_The problem:_ Please return only the lines from the one with "Viewport: 1024px width, 596px" through the final line of the data, unchanged, with pictures omitted.

_____

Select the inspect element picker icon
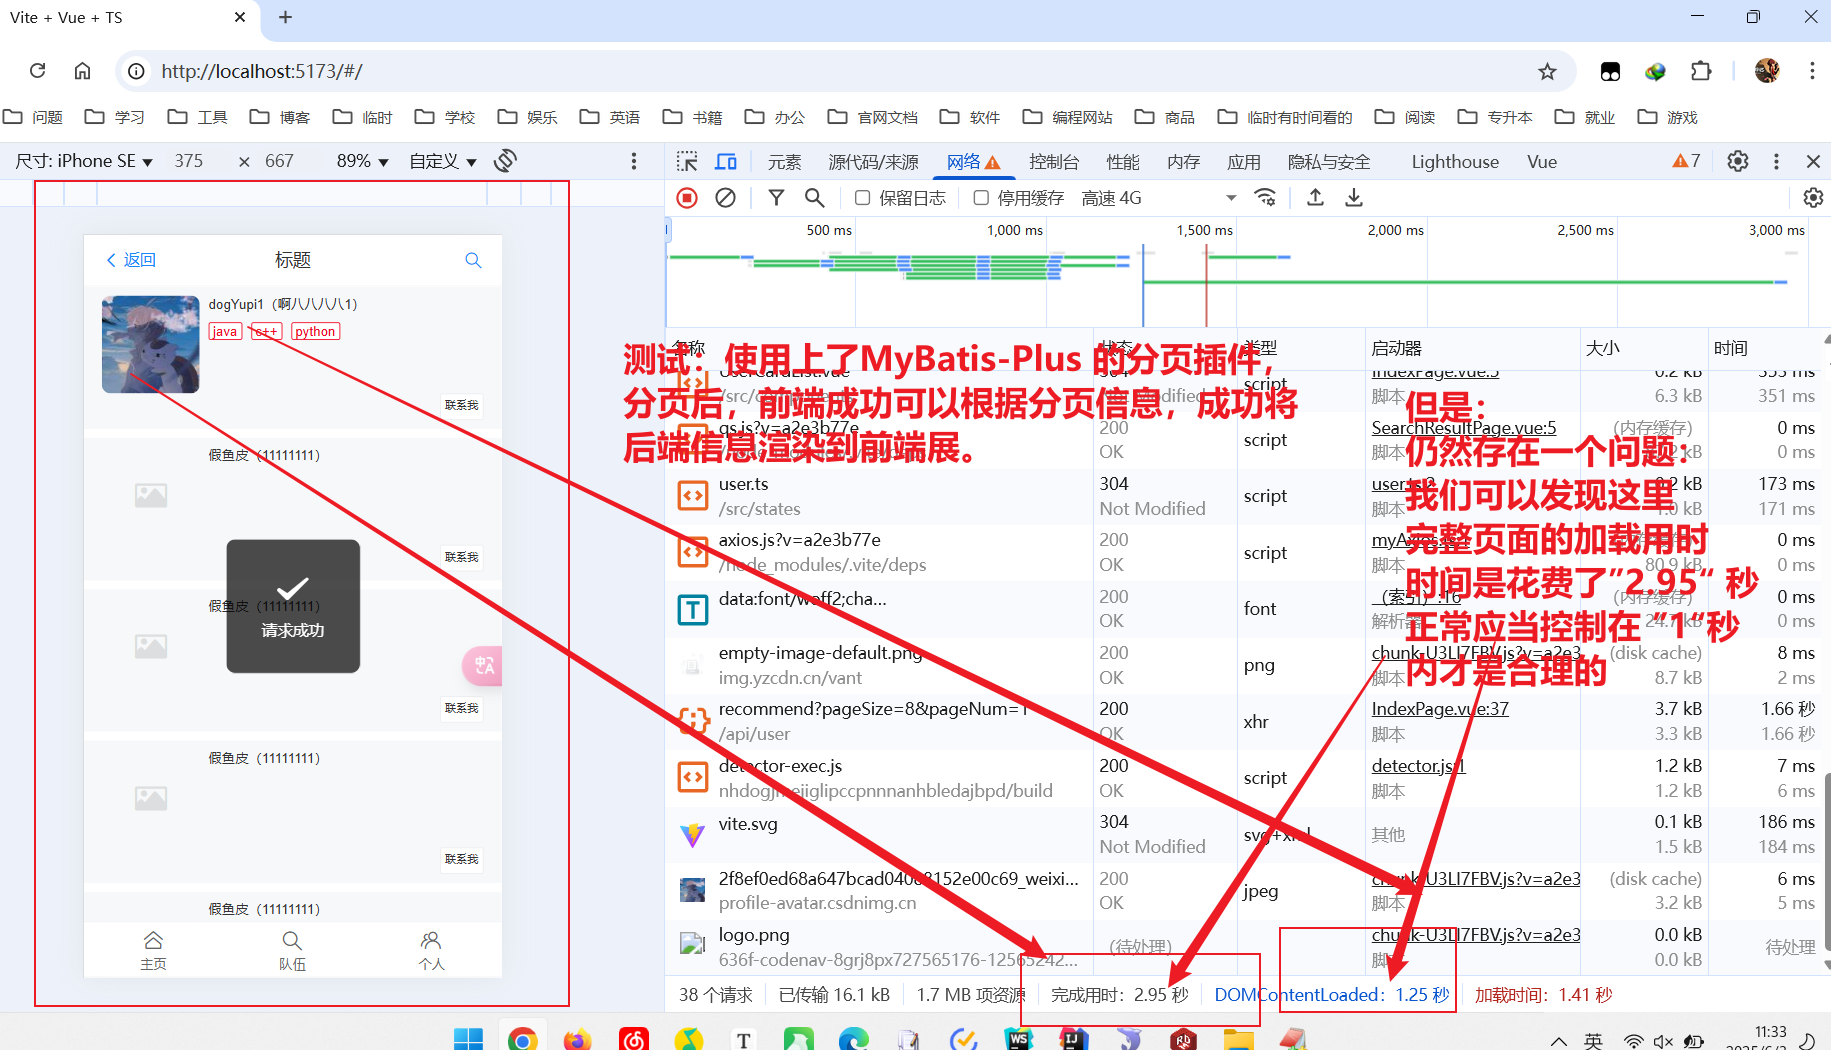Image resolution: width=1831 pixels, height=1050 pixels. tap(687, 162)
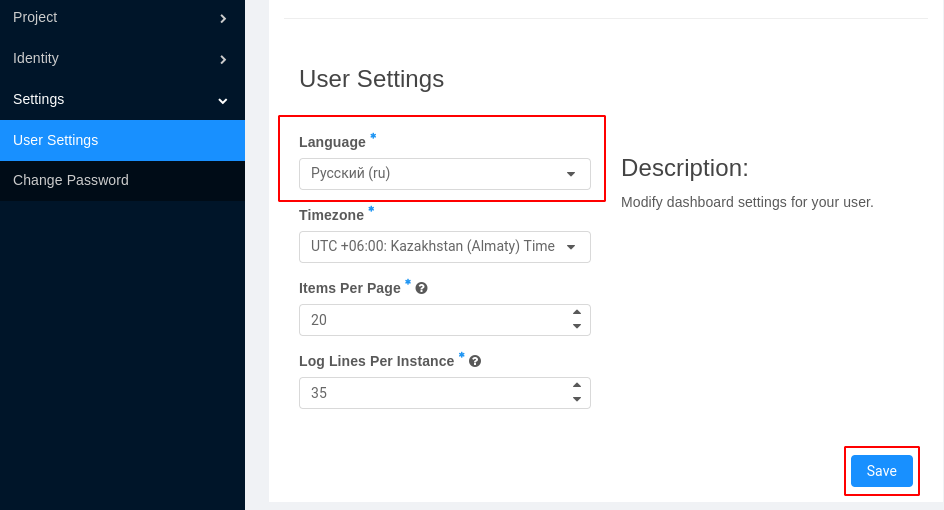Click the Timezone dropdown caret arrow
This screenshot has height=510, width=944.
coord(571,247)
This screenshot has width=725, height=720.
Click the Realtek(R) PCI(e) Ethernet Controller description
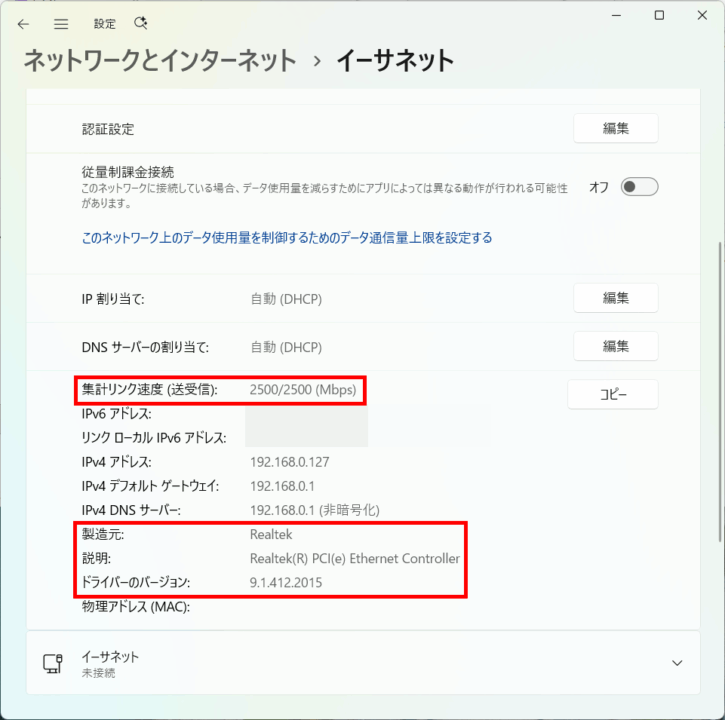point(354,558)
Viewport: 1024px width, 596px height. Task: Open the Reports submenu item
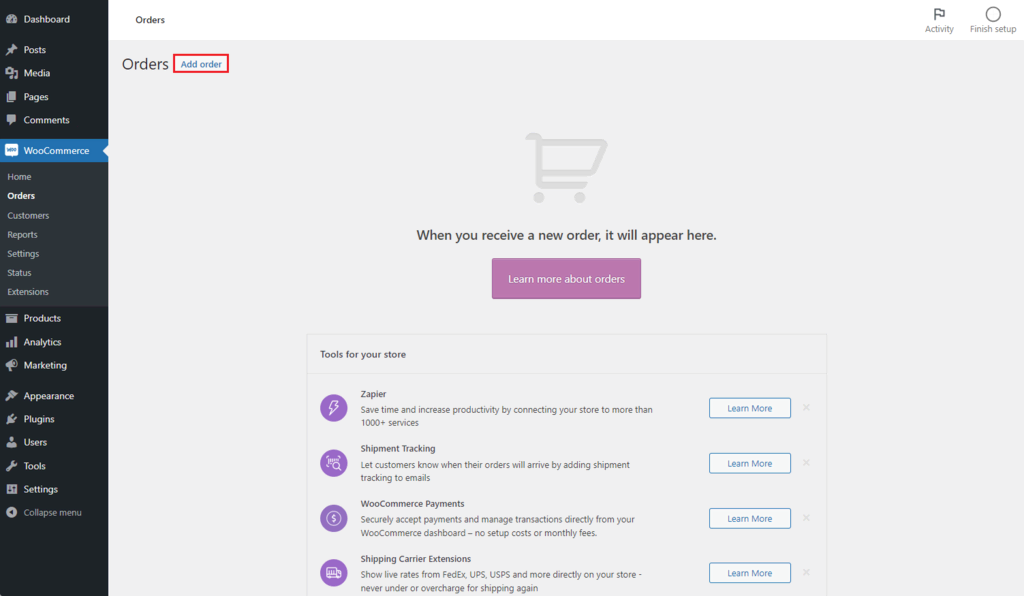point(22,234)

_____

_Exercise response:_
Viewport: 1024px width, 596px height. Task: Open the Reports submenu item
point(22,234)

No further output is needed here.